Monday, June 25, 2007

Brett And The Bunny Man

You do the math. A director with a reputation as a partier + material that spotlights the ultimate party master = perfect match. Brett Ratner has been tapped to direct a biopic about the life and times of Hugh Hefner (pictured)



Michael Fleming of Variety:

Brett Ratner is set to direct "Playboy," the Universal Pictures and Imagine Entertainment film about the life of Playboy magazine founder Hugh Hefner. Brian Grazer is producing, and John Hoffman is writing the screenplay.

Grazer optioned Hefner's life rights several years ago. The producer's "8 Mile" scribe Scott Silver tried it as a musical, and Oliver Stone developed several drafts. Making a film of Hefner's long life as icon of the sexual revolution has proven difficult, but Ratner and Hoffman found a way to do it that pleased Grazer and the 81-year-old Hefner, who approved the take late last week in a meeting at the Playboy Mansion.

Ratner, who completed "Rush Hour 3" for an Aug. 10 release through New Line and has a rep as a playboy himself, knows much about the mag's history, though his mansion visit was his first. When Grazer made his original deal with Hefner, Ratner sent the producer his Playboy pinball machine, which sits outside Grazer's office at Imagine.

Still, Ratner got the call only recently, after Stone departed...

... Hoffman just began writing the Hefner pic...
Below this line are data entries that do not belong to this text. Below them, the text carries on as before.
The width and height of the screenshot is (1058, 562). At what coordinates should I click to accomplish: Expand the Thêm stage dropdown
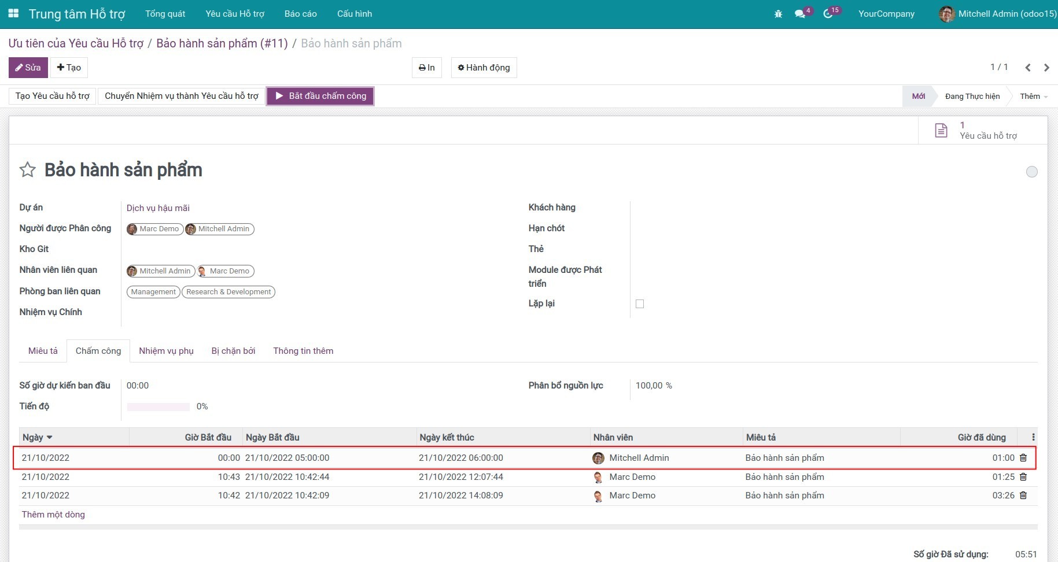pyautogui.click(x=1033, y=97)
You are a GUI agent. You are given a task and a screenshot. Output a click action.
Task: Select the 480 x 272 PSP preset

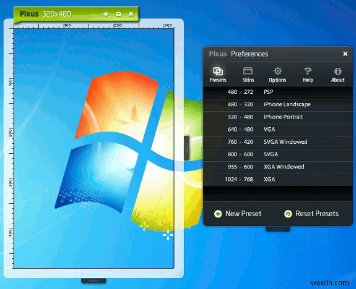pyautogui.click(x=278, y=92)
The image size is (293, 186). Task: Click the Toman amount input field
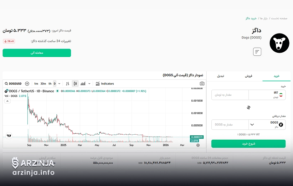coord(230,95)
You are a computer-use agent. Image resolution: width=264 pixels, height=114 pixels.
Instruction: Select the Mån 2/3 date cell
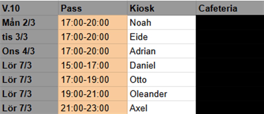29,23
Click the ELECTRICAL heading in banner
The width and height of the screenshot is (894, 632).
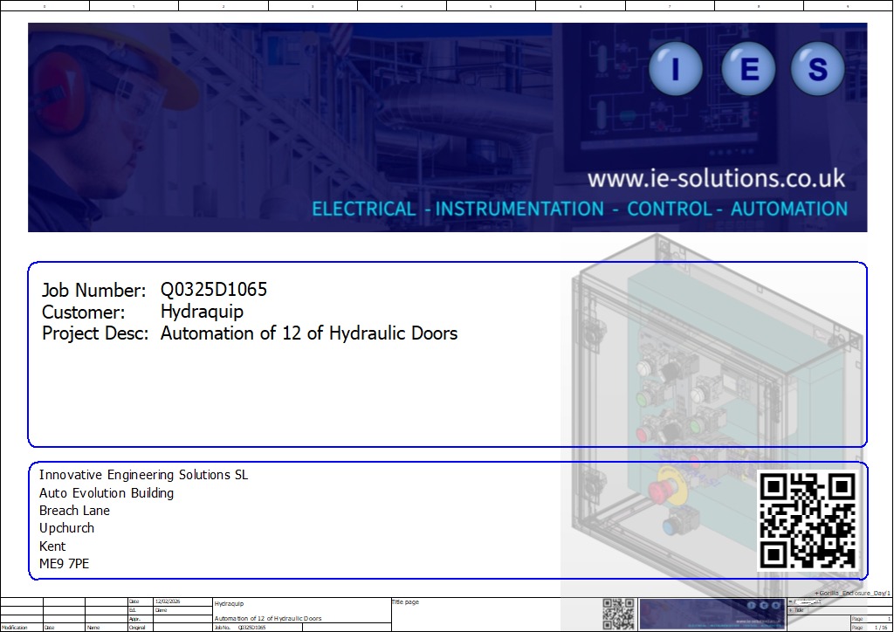pyautogui.click(x=364, y=210)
"Hef came from a puritanical upbringing and reinvented himself to be the godfather of the sexual revolution," Ratner told Daily Variety. "He also used his magazine to advocate civil rights and free speech, and put James Brown on his show 'Playboy After Dark' when they didn't put black performers on national television. He broke all kinds of taboos, especially in sexuality. I want to show it all, from the First Amendment struggles to his first orgy to the stroke in the 1980s that almost killed him."


The stories of Ratner's social life are almost as legendary as Hefner's. Whether those stories have been exaggerated unfairly or not--I find it both ironic and a bit funny that Ratner got the gig.